INVESTIGADORES
TRONCONI Marcos Ariel
artículos
Título:
NAD-malic enzymes of Arabidopsis thaliana display distinct kinetic mechanisms that support differences in physiological control
Autor/es:
MARCOS A. TRONCONI, MARIEL C. GERRARD WHEELER, VERÓNICA G. MAURINO, MARÍA F. DRINCOVICH AND CARLOS S. ANDREO
Revista:
BIOCHEMICAL JOURNAL
Editorial:
PORTLAND PRESS LTD
Referencias:
Año: 2010 vol. 430 p. 295 - 303
ISSN:
0264-6021
Resumen:
The Arabidopsis thaliana genome contains two genes encoding NAD-MEs [NAD-dependent malic enzymes; NAD-ME1 (TAIR accession number At4G13560) and NAD-ME2
(TAIR accession number At4G00570)]. The encoded proteins are localized
to mitochondria and assemble as homo- and hetero- dimers in vitro and in vivo.
In the present work, the kinetic mechanisms of NAD-ME1 and -ME2
homodimers and NAD-MEH (NAD-ME heterodimer) were studied as an approach
to understand the contribution of these enzymes to plant physiology.
Product-inhibition and substrate-analogue analyses indicated that
NAD-ME2 follows a sequential ordered Bi-Ter mechanism, NAD being the
leading substrate followed by L-malate. On the other
hand, NAD-ME1 and NAD-MEH can bind both substrates randomly. However,
NAD-ME1 shows a preferred route that involves the addition of NAD first.
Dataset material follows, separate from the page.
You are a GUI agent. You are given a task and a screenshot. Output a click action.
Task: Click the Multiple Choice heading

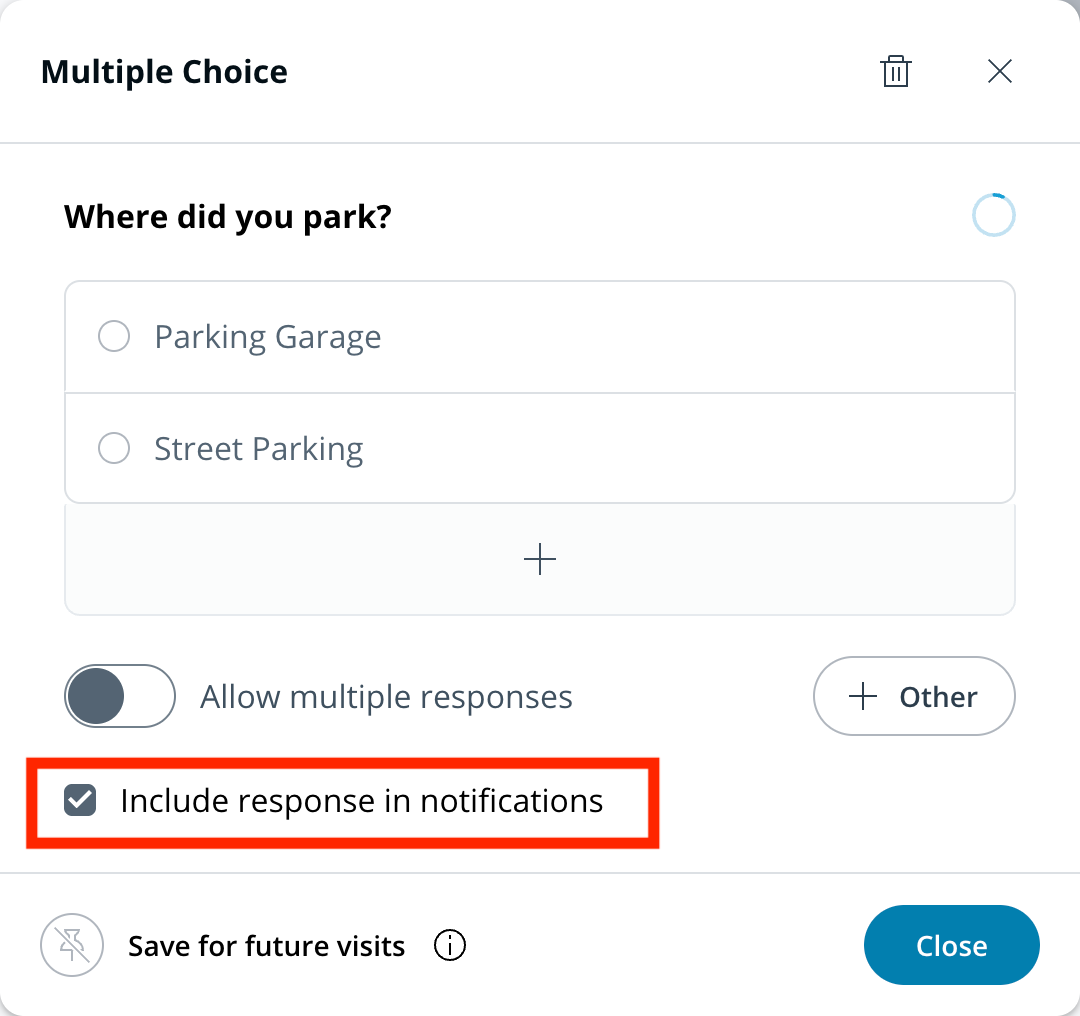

As a consequence of the kinetic mechanism, NAD-ME1 showed a partial
inhibition by L-malate at low NAD concentrations. The
analysis of a protein chimaeric for NAD-ME1 and -ME2 indicated that the
first 176 amino acids are associated with the differences observed in
the kinetic mechanisms of the enzymes. Furthermore, NAD-ME1, -ME2 and
-MEH catalyse the reverse reaction (pyruvate reductive carboxylation)
with very low catalytic activity, supporting the notion that these
isoforms act only in L-malate oxidation in plant
mitochondria. The different kinetic mechanism of each NAD-ME entity
suggests that, for a metabolic condition in which the mitochondrial NAD
level is low and the L-malate level is high, the activity of NAD-ME2 and/or -MEH would be preferred over that of NAD-ME1.